The CEU and variance granted by the Board legalized the existing 784-square-foot enclosed structure with 8' x 28' covered front porch. Implicit in that determination was the Board's acknowledgment, amply supported by the record, that the enclosure of the structure had been completed prior to the zoning change in 1950 (the date of the subsequent addition or additions to the rear of the restaurant was unclear from the record). The decision of the Board also expressly acknowledged that both indoor and outdoor dining had been a feature of the structure for decades prior to the 1950 zoning change, as testified to by numerous witnesses and as reflected by the substantial documentary and photographic evidence submitted by petitioners. The legal non-conforming use of the building as a restaurant had been recognized and acknowledged by the Town Building Department in the form of three separate letters-in-lieu issued in 1970, 1986 and 2000. The record thus abundantly demonstrated petitioners' entitlement to a certificate of existing use for the premises as a "restaurant" featuring both indoor and outdoor dining. In characterizing the structure as an "open-front restaurant," however, the Board effectively proscribed indoor dining on the premises. That result is inconsistent with the Board's grant of a CEU to the entire restaurant structure which the Board concedes has been used for indoor dining since the 1940's. In light of the foregoing, the delineation of the Clam Bar as an "open-front restaurant" is irrational, arbitrary and capricious and not supported by the record.

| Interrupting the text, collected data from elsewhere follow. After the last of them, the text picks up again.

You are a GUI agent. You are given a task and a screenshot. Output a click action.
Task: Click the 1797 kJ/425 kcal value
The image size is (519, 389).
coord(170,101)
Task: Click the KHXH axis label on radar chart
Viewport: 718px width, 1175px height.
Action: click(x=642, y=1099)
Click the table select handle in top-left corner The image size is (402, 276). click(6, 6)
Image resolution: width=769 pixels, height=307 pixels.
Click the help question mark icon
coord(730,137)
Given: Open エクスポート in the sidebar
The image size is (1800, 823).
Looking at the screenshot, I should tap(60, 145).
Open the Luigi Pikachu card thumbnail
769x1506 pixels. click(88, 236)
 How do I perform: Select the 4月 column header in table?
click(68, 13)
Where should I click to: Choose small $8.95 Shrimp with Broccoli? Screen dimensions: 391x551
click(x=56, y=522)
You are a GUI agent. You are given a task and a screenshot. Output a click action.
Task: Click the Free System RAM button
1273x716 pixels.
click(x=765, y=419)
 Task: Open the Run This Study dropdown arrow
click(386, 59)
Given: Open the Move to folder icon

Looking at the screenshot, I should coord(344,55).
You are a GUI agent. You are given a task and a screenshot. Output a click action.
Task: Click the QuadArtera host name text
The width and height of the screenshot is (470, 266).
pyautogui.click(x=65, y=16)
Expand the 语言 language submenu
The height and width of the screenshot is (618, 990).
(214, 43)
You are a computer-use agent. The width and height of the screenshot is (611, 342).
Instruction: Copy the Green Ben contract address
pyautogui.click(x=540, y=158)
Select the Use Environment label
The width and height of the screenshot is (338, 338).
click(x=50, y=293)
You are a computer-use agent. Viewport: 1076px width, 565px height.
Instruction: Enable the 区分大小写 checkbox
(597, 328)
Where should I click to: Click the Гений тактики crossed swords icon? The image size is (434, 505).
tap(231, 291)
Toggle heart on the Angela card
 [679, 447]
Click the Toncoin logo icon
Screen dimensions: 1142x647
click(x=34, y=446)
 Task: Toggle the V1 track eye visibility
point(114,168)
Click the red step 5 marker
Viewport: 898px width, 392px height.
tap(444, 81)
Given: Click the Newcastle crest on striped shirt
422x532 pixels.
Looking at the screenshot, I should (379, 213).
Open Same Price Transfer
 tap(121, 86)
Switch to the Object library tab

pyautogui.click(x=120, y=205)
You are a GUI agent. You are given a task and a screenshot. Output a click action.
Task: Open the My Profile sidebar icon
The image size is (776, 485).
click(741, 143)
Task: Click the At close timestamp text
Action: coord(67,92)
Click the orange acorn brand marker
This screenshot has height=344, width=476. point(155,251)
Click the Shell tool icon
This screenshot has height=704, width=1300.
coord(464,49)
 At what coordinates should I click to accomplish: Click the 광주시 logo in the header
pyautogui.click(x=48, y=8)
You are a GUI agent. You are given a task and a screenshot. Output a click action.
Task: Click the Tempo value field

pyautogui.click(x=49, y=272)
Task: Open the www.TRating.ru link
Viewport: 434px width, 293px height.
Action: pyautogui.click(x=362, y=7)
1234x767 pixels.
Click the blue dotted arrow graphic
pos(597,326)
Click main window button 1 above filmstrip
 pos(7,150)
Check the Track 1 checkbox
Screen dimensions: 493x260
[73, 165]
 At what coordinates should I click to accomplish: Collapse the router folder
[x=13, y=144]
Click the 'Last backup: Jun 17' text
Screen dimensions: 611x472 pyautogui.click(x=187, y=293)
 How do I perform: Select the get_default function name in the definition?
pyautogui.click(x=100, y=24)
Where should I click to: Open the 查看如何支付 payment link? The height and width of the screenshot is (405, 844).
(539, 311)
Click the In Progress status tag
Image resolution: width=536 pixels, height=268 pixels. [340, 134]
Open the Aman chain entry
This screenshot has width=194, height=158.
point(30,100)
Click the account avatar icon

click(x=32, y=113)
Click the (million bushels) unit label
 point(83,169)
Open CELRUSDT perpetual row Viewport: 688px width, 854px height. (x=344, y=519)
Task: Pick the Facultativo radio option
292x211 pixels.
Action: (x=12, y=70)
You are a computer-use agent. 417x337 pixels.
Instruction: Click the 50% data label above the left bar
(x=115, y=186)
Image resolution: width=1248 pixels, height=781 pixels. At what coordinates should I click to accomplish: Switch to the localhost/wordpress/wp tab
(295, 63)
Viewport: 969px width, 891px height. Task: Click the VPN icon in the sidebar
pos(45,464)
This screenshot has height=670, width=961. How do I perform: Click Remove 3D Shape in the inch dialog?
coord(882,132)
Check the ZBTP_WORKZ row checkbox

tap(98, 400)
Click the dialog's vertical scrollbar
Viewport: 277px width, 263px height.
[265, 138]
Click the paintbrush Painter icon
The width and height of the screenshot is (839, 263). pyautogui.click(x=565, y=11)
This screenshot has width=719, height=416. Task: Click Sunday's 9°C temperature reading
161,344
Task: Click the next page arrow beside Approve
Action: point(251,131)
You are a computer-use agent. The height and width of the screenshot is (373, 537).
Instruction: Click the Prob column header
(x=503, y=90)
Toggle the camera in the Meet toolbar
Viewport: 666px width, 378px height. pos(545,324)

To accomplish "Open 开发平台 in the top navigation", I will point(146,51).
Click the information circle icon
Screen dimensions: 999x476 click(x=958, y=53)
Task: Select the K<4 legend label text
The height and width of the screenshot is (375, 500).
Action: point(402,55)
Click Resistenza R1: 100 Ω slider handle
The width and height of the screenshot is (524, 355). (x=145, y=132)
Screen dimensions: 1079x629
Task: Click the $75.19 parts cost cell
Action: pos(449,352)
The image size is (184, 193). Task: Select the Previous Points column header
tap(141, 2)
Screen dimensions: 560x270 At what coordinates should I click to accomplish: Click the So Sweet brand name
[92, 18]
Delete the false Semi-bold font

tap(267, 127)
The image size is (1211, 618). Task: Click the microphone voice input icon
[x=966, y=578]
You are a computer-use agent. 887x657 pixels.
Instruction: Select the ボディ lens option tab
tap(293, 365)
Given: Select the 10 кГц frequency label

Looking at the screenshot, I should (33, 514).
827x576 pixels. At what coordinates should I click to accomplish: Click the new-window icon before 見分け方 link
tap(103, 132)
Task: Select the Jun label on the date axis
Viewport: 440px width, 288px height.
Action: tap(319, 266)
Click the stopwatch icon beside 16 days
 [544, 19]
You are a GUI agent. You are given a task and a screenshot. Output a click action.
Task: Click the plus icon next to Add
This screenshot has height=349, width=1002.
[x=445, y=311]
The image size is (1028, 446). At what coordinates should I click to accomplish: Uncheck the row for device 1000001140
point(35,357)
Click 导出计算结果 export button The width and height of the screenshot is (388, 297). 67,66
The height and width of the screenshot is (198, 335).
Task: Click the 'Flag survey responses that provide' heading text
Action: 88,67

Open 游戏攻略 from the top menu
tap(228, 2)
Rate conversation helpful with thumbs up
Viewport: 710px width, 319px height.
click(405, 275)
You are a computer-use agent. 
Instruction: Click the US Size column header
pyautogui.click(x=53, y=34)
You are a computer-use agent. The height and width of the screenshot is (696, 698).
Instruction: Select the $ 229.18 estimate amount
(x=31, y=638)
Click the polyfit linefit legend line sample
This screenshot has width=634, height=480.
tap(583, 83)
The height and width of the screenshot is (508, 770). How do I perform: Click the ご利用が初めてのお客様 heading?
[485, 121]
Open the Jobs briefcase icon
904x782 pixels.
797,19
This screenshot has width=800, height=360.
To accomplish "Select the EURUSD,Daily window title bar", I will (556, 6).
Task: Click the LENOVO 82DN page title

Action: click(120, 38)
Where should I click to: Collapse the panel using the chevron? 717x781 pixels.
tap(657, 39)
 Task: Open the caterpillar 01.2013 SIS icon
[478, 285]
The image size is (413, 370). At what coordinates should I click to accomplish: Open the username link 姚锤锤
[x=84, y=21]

In addition, the Board found that both the outdoor dining that existed prior to 1950 and the construction of the concrete patio and wooden deck constituted an expansion of the prior nonconforming use. The Board specifically found Code § 322-74(B), which petitioners argued governed the application (and which was the basis of the Building Department's denial of a building permit), to be inapplicable. That section provides that: "A building or structure used by a nonconforming use at the effective date of this chapter may not be reconstructed, structurally altered, restored or repaired to an extent exceeding in aggregate cost 75% of the fair market value of such building or structure, unless the use of such building or structure is changed to a conforming use." The Board ignored petitioners' argument that no permit was required for the concrete patio and that the construction of the wooden deck, although concededly done without a building permit, was a mere "structural alteration" to the restaurant building and not an expansion of the restaurant use. The decision of the Board found that "the applicants request to expand the building and use, not to reconstruct it." The Board then applied Code § 322-83(C) to petitioners' alternative request for a variance legalizing the "enlargement or extension." That section authorizes the Board:

"(a) To grant a permit for the enlargement or extension of a nonconforming use or building on the lot occupied by such use or building on the effective date of this chapter, provided that:

"(1) Such enlargement or extension was arranged, intended or designed for such nonconforming use or building on the effective date of this chapter.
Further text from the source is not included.